Living With Animals: Farewell Sweet Boy
By Hope Bidegainberry on October 27, 2017
The one thing our animals don’t do very well, they don’t live long enough. Carolyn and I have been aware we’re likely not far from some very hard decisions about our aging and ill pack, but little Puccini was the one we thought would hang around. Comparatively young, the only one without health problems. We were wrong.
It started just a few days ago. Sudden, dramatic behavior changes: hiding so well that we thought he’d somehow slipped outside (which meant walking the neighborhood calling his name after turning inside out every closet and cupboard), then demanding attention (he was always the shy one, waiting his turn), and then demanding food (he was always the picky one). The yowling, circling and excessive drooling came within hours of the diagnosis (lymphoma), the palliative treatment clearly unable to touch his obvious misery.

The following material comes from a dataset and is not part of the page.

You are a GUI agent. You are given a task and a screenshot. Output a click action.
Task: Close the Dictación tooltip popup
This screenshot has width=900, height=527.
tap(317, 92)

Puccini and I sat together with one of my staff, Morgan (thank you for your compassion and your skills: both are a gift and I’m genuinely honored to work with you), who gently and professionally gave him the fatal injection. He passed quickly and peacefully.
I learned somewhere that our hearing is the last of the senses to fade so with all of my animals, and with my parents too, I’ve talked and talked as they went. So as Puccini’s breath became slow and shallow, I told him I loved him. Of course. I did. He was a sweetheart. And I apologized for being angry with him, and told him how guilty I felt for being angry, every time I found he peed just outside the litterbox. Funny, really, all that we do to make room for those we love, and how we react when they die. Some wet winter weekend soon, I imagine I will pull up the thick rubber mats I cut to size and attached to the wall and floor, I’ll sand and restain and repaint, probably replace several feet of wood molding. And I will miss him, terribly, while doing so.